> _Data records_
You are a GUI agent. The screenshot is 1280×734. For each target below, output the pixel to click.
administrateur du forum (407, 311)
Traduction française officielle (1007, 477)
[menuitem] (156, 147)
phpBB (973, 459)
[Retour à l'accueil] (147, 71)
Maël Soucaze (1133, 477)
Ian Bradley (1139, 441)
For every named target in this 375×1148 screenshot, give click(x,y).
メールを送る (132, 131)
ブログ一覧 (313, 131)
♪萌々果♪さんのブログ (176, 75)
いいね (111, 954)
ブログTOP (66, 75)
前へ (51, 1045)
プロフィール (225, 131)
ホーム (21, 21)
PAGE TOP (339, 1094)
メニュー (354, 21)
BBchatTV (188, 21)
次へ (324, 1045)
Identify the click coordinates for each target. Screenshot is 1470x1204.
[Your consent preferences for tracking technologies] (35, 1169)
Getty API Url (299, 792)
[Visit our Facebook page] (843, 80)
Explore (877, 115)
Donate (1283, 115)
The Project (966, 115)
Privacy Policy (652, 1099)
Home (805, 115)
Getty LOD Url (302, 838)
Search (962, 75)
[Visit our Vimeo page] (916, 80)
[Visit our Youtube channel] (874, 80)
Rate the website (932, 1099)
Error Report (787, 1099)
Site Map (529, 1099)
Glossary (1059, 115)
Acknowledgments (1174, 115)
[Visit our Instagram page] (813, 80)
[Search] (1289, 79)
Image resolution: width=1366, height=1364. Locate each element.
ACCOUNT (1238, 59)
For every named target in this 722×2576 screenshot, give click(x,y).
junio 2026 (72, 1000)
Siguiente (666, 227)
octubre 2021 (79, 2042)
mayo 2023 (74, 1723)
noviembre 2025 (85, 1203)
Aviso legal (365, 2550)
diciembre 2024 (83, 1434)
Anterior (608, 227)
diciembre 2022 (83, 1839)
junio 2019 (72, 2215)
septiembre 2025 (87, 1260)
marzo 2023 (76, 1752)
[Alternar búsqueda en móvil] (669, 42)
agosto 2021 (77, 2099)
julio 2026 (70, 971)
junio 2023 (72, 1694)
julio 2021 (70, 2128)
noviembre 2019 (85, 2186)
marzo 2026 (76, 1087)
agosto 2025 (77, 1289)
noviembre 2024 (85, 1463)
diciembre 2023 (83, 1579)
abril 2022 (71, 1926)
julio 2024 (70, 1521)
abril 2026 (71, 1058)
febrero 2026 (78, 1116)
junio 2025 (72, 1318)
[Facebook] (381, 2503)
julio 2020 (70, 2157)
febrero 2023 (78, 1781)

> _Problem_
The word "Visit": say how many lines of the records hold it, and give nothing but the number.

> _Solution to this task_
4